Starbucks Workers United members are hitting the road to convince coffee drinkers to help organize and join picket lines at their local stores.

The union is starting a bus tour this week that will take activists to several cities in an effort to pump blood back into the stalling labor movement. The union will be handing customers flyers with information on how to protest at local stores.

The union wants to organize a much larger protest on Aug. 7 to coincide with the national “Adopt-a-Store Day of Action.”

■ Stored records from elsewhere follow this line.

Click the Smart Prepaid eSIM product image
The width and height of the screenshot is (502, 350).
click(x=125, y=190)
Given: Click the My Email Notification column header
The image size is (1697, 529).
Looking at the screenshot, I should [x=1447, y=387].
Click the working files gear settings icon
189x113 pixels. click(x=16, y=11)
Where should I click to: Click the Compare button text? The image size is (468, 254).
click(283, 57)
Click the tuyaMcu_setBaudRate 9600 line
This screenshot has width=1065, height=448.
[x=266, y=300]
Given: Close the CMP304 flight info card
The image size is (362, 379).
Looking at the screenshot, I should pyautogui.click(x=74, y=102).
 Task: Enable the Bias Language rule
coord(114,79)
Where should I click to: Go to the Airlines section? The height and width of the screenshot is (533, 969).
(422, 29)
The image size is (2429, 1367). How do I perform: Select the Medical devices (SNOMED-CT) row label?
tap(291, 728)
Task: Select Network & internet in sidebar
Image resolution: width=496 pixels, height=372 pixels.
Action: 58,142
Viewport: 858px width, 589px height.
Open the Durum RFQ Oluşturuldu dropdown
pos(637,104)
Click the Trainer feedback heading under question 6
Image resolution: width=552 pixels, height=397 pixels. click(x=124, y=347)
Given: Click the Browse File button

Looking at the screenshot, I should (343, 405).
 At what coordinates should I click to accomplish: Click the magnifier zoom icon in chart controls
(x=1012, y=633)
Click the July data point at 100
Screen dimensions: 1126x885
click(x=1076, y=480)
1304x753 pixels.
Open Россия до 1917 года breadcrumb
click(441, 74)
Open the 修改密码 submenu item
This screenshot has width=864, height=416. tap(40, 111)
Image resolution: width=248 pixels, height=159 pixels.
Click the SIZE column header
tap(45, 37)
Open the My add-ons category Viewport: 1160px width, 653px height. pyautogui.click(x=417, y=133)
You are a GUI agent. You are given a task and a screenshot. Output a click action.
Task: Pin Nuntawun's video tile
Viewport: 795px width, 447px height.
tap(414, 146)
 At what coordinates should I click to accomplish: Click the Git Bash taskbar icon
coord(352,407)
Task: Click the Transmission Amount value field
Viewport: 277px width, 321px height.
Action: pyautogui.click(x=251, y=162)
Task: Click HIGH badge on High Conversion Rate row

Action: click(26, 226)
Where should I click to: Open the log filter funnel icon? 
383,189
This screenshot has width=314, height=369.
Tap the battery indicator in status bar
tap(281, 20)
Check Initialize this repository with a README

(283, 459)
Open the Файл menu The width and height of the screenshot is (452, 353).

The tour began on Monday and will first make its way through the Midwest and the South before finishing in Seattle, the birthplace of Starbucks

The campaign is part of a larger strategy to get tough with Starbucks as contract negotiations have stalled. Both factions accuse the other of acting in bad faith and further hurting the workers. Of the over 300 stores that have voted to recognize a union, none of them have a contract. 

Starbucks has been hit with hundreds of unfair labor practice charges and is being sued by the National Labor Relations Board for failing to rehire 33 employees after closing several stores in an alleged case of retaliation. 

The company, for its part, has not backed down and continues to claim the union is the one at fault for a lack of contract. 

“Despite the fact that we have attempted to schedule bargaining for hundreds of stores, Workers United has only met Starbucks at the table to progress negotiations for 11 stores,” Starbucks said in a statement.